Le désert1 apparaît bien des fois dans la Bible. Ses symboles sont variés : lieu de l’épreuve2, du refuge3, de la providence divine4, de l’alliance5, il est peut-être d’abord et à travers tout cela le lieu de la Rencontre. Aussi étonnant que cela puisse paraître, cette terre de solitude absolue est expérimentée par le peuple juif comme la terre des deux grandes rencontres, indissolubles : celle que l’on fait avec soi-même et celle que l’on fait avec Dieu.

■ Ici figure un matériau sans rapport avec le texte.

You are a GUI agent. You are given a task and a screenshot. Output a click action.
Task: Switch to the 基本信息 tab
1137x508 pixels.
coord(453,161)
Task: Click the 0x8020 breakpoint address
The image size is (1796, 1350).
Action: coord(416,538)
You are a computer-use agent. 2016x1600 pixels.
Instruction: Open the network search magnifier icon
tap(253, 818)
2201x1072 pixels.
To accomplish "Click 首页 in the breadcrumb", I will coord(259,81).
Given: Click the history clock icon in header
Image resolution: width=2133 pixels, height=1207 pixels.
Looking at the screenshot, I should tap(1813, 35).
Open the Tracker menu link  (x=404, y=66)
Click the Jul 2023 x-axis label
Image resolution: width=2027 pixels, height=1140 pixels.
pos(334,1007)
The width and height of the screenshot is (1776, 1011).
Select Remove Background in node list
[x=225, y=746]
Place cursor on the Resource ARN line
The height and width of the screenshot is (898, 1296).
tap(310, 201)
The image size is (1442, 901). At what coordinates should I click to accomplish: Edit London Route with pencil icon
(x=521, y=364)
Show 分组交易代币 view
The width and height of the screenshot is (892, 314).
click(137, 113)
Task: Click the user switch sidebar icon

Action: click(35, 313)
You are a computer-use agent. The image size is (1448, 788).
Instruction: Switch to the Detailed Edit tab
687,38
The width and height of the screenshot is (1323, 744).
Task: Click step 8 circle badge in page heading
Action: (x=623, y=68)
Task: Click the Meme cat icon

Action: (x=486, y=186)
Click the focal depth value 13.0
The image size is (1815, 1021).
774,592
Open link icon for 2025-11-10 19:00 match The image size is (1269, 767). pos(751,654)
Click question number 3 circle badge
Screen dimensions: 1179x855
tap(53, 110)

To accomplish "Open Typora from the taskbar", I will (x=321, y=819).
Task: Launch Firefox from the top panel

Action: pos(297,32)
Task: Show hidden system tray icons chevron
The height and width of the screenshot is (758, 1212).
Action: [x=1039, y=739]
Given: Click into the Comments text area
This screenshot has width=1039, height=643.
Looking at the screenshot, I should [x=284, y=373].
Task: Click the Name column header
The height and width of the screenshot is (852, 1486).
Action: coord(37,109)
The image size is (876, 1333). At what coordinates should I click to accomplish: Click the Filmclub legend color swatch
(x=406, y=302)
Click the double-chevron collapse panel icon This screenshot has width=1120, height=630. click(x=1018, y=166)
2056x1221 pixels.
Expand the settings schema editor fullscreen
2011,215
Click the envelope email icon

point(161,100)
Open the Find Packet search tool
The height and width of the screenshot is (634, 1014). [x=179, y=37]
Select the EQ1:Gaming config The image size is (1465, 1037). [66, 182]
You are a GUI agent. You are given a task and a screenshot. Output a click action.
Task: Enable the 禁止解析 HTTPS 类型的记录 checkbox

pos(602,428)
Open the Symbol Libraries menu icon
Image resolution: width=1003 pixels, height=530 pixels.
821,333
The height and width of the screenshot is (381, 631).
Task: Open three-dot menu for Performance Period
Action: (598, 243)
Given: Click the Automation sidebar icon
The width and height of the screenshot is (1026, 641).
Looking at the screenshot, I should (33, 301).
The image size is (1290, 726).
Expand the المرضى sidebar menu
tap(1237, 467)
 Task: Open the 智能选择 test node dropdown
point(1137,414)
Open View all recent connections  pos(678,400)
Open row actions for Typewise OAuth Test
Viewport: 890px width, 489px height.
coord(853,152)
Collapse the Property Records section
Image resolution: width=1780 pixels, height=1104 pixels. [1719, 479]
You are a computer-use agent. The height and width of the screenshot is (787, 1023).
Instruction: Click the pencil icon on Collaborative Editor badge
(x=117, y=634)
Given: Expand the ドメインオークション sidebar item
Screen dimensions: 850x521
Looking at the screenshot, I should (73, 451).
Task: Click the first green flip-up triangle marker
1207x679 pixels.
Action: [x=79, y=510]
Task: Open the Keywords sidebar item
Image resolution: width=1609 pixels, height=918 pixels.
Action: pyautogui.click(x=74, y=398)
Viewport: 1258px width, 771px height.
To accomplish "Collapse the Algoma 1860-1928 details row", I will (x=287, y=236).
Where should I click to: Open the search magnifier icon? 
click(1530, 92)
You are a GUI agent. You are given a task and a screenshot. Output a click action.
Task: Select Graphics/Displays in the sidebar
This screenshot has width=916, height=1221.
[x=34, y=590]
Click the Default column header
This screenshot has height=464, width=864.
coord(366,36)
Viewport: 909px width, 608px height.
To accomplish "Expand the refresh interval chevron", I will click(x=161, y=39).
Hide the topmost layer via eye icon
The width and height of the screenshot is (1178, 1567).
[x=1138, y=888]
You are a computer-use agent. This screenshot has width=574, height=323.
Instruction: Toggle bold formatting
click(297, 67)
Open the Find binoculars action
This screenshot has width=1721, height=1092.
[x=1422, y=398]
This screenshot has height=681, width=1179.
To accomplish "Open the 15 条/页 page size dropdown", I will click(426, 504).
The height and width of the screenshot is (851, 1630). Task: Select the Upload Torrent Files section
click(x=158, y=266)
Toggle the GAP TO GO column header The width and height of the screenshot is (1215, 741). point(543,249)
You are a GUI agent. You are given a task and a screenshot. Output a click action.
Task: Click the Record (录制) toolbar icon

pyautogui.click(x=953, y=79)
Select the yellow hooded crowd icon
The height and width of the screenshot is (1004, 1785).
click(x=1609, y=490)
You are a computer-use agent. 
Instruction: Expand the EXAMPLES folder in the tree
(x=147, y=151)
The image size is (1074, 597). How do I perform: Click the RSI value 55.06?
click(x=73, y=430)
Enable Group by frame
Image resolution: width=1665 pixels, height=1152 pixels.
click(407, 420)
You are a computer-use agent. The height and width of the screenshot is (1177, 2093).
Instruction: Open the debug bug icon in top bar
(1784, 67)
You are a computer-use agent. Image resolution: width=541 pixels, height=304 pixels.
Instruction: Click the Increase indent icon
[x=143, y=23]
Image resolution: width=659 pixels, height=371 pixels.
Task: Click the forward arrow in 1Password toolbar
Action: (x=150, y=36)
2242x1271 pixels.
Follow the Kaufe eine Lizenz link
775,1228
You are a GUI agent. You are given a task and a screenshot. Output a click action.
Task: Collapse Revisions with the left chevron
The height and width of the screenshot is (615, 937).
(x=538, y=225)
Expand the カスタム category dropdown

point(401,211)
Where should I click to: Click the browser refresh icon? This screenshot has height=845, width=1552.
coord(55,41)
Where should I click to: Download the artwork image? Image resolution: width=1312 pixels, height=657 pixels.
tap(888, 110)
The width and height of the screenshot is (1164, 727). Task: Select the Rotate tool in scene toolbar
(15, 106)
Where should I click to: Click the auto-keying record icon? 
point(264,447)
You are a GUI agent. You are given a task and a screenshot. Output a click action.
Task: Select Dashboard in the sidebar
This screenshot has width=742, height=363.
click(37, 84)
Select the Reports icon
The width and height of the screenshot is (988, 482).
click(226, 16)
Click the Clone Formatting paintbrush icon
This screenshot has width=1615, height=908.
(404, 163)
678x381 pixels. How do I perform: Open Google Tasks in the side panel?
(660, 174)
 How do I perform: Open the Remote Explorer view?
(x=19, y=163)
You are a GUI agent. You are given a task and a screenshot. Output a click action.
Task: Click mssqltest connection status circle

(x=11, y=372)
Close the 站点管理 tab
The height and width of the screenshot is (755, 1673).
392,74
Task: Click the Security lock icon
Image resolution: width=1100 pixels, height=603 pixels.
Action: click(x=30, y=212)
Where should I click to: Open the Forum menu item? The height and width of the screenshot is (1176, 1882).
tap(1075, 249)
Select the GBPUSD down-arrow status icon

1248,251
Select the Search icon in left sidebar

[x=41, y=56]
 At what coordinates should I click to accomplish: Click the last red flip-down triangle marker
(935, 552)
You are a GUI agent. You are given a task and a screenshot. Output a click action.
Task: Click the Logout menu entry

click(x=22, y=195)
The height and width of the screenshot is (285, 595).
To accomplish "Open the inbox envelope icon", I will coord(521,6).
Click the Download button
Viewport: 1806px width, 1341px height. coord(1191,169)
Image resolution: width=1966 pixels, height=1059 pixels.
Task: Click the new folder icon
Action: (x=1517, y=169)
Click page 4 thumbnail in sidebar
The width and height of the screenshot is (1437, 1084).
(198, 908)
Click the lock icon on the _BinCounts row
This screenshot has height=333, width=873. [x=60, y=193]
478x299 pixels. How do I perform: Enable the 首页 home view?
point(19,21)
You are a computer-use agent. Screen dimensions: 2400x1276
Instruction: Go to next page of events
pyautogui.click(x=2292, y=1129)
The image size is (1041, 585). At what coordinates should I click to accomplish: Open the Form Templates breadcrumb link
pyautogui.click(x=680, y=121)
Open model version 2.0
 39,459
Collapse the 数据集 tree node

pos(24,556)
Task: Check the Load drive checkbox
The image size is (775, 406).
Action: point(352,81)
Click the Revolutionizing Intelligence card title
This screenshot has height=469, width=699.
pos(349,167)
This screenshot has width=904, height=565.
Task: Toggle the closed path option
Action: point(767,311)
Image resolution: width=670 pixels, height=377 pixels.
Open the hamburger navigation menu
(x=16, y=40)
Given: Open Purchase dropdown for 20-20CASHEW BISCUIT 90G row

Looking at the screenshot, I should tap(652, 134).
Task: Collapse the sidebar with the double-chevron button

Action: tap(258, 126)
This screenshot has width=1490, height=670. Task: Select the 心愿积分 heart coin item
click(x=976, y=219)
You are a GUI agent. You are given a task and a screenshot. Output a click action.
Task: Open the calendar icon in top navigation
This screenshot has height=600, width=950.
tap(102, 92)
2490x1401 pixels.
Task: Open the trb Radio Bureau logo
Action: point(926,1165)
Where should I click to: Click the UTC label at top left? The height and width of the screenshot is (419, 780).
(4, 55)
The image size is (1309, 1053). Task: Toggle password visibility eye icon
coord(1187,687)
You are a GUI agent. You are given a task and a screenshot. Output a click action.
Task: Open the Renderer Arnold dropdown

J’ai été touché en relisant la rencontre d’Agar avec l’ange de Dieu, au chapitre 21 de la Genèse. Dans l’Ecriture, il y a la terre promise et il y a le désert. Il y a Sarah et il y a Agar. On se met toujours du côté de Sarah : c’est elle qui a donné la vie à Isaac et par lui à Israël. C’est elle, dira saint Paul, qui incarne la promesse, la Jérusalem d’en haut6. Mais le Seigneur laisse aussi une place à Agar dans l’histoire qui l’unit au peuple hébreu. Agar, à mon sens, est une bonne guide pour entrer dans le désert, car elle figure ce moment aride qu’a connu Abraham avant de recevoir par Sarah la plénitude de la promesse.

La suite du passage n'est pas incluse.